The paper focuses on the need for urgent, wide-ranging action across the public and private sectors to decarbonise energy and heating in the built environment.
Amey makes three core recommendations and calls for immediate action if the UK government is to reach its net-zero target by 2050.
The three recommendations are:
1. Clear and consistent government policy to steer the market in the direction of low-carbon technologies.
2. Clear investment models so that local authorities are better equipped to engage with the market and investors can invest with more confidence.
3. Local authorities and central government organisations [should be] empowered to make decisions by having in place business models and funding that work for them.
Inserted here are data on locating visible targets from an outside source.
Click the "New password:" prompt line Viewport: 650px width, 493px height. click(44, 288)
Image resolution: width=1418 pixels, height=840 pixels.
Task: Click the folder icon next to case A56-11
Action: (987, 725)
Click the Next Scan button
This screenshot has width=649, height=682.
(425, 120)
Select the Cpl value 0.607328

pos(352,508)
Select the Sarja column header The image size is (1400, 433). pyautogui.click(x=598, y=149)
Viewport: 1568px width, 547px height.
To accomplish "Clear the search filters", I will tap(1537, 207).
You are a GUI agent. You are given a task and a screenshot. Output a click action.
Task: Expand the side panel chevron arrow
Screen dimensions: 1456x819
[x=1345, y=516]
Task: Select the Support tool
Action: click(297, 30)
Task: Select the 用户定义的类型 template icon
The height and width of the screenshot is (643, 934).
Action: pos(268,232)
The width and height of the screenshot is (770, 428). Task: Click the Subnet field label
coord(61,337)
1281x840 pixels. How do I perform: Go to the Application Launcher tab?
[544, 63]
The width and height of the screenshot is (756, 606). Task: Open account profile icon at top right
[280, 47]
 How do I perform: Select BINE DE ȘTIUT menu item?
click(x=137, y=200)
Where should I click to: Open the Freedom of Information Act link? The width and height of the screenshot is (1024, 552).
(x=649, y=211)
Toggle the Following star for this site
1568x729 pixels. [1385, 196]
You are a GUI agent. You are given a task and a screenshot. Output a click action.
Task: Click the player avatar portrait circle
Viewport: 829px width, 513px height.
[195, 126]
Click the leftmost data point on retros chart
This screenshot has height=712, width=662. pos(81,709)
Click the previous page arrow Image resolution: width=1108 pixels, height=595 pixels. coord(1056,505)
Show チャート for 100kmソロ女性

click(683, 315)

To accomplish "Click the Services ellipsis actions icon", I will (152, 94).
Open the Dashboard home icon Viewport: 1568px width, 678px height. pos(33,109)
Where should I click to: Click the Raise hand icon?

The report also states that heat accounts for 31 per cent of the UK's greenhouse gas emissions and there are just three decades remaining to reach a target of net zero-emissions by 2050, to which the government legally committed itself in June 2019.
The scale of investment required by government and the private sector is "immense", says the report, and "roll-out of decarbonising technologies will need to be rapid and these technologies will need considerable government policy support".
Nick Maggs, business and development director at Amey, said: "Notwithstanding initiatives such as recent consultations on heating in Scotland and the heat network investment project, the public and private sectors need to move much faster.
"In the case of heat networks, there is a lack of understanding of how the technology works and very little publicly available information or policy from the government backing this and other carbon-saving technologies.
"Heat networks and district heating schemes which significantly reduce carbon emissions only deliver about 2 per cent of UK heat currently. There is huge potential to act on the technologies that are already available - opportunities that we as a country have not yet fully grasped."